* Extract to read *
....................
The bulb of Urginea maritima (Linne) Baker (nat. ord. Liliaceae), deprived of its dry, membranaceous outer scales, and cut into thin slices, the central portions being rejected.

Habitat

Basin of the Mediterranean near the sea.

Characters

In narrow segments, about 5 cm. long, slightly translucent, yellowish-white or reddish, brittle and pulverizable when dry, tough and flexible after exposure to damp air; inodorous; taste mucilaginous, bitter and acrid.

Composition

The chief constituents are - (1) Scillitoxin, the most active principle; (2) Scillipicrin, acting upon the heart; (3) Scillin, producing numbness and vomiting; (4) Mucilage.

Dose, 1 to 5 gr.; .06 to .30 gm.

Preparations

1. Acetum Scillse. - Vinegar of Squill. Squill, 100; Diluted Acetic Acid, by maceration and percolation, to 1000. Vinegar of Squill is used to prepare Syrupus Scillae. Dos.. 10 to 45 m.; .60 to 3.00 c.c.

2. Extractum Scillae Fluidum. - Fluid Extract of Squill. By maceration and percolation with Alcohol and Water, and evaporation.

Fluid Extract of Squill is used to prepare Syrupus Scillae Com-positus.

Dose, 1 to 5 m.; .06 to .30 c.c.

3. Tinctura Scillae. - Tincture of Squill. Squill, 150. By maceration and percolation with Alcohol and Water, to 1000.

Dose, 5 to 30 m.; .30 to 2.00 c.c.

4. Syrupus Scillae. - Syrup of Squill. Vinegar of Squill, 450; Sugar, 800; water to 1000. By solution and straining.

Dose, 1/2 to 1 fl. dr.; 2. to 4. c.c.

5. Syrupus Scillae Compositus. - Compound Syrup of Squill. Synonym. - Hive Syrup. See Antimony, p. 230.

Action Of Squill

Squill so closely resembles digitalis in its action that the account of that drug will apply to squill, with the following additions: Squill is a much more powerful gastro-intestinal irritant; vomiting and purging result from even moderate doses, and after death, if animals are killed with it, much gastro-enteritis is found. In the second place, some constituent of squill is excreted by the bronchial mucous membrane, and in passing through it irritates it. The vascularity and the amount of secretion are thereby increased. Squill is, therefore, a powerful expectorant. Thirdly, squill in the course of its excretion through the kidneys stimulates them; it is, therefore, a more energetic diuretic than digitalis, and it may irritate the kidneys excessively.
....................
* Entries shown *
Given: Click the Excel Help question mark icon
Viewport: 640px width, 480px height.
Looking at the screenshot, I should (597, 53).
....................
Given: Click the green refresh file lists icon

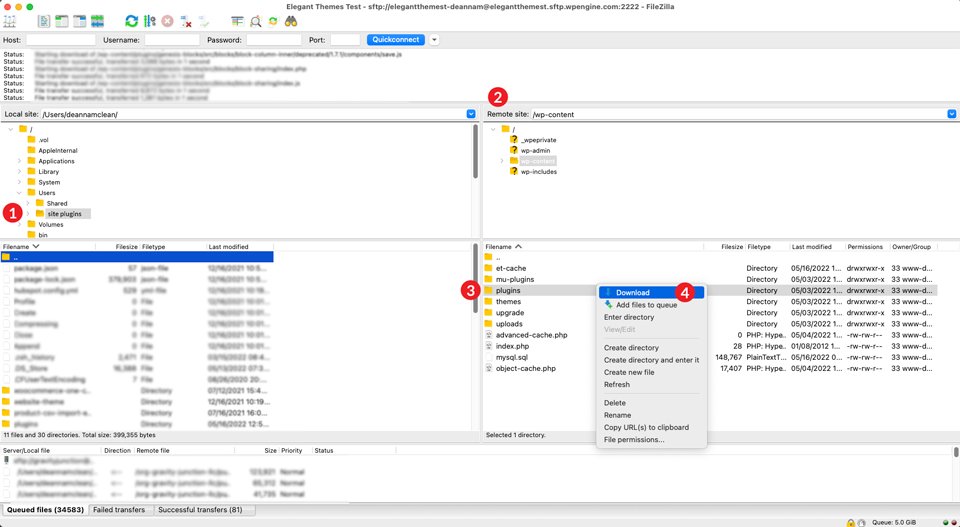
....................
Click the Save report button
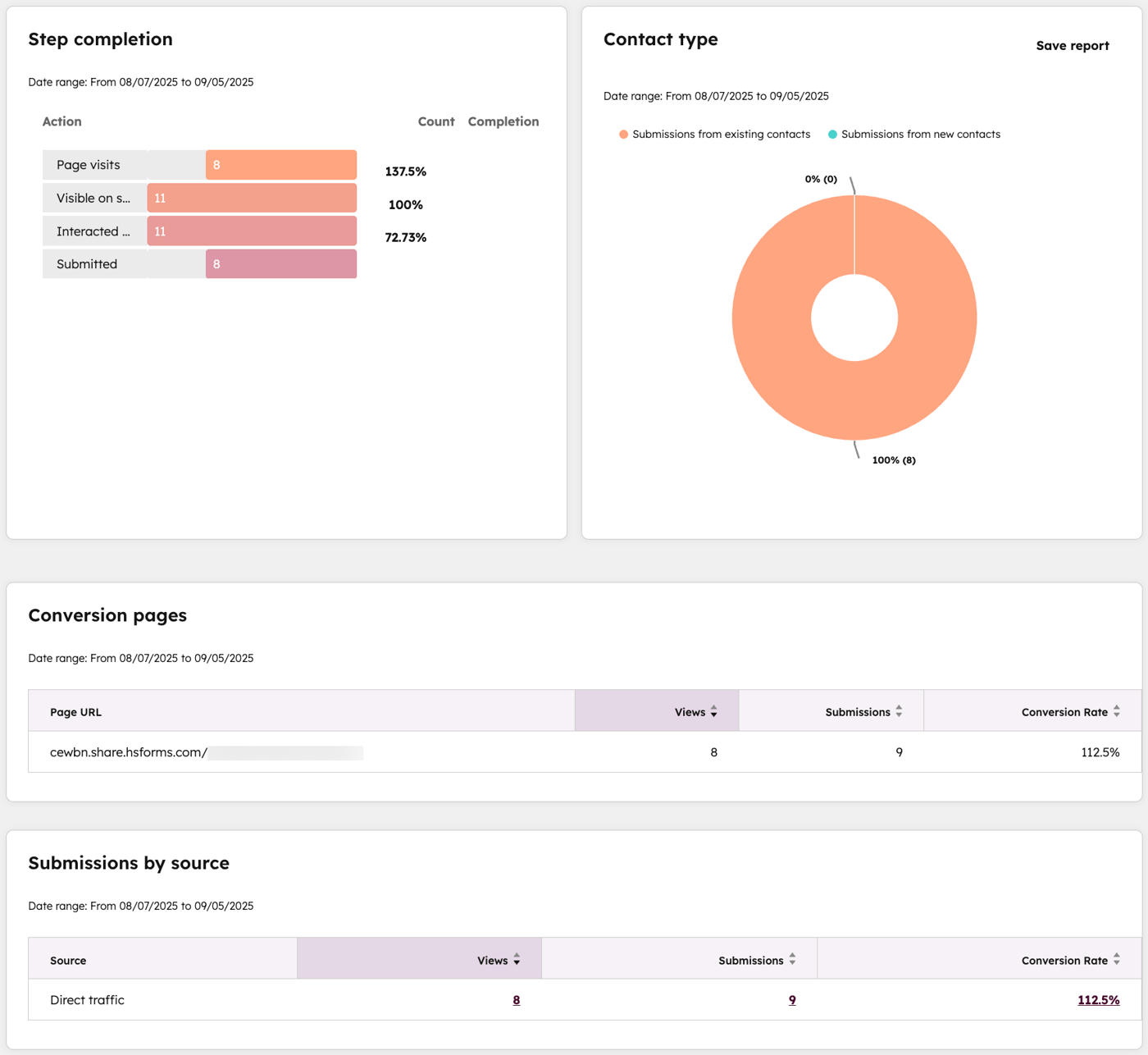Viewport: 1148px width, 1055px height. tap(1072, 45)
....................
* Assignment A *
Answer these from the squill text:
(i) Where does the plant grow?
(ii) Which constituent is named as the most active principle?
(iii) What is Vinegar of Squill used to prepare?
* Assignment B *
Please return the passage of the squill text from "Basin of the" to "bitter and acrid.", word for word.

* Response area A *
(i) In the basin of the Mediterranean near the sea.
(ii) Scillitoxin.
(iii) Syrupus Scillae.

* Response area B *
Basin of the Mediterranean near the sea.

Characters

In narrow segments, about 5 cm. long, slightly translucent, yellowish-white or reddish, brittle and pulverizable when dry, tough and flexible after exposure to damp air; inodorous; taste mucilaginous, bitter and acrid.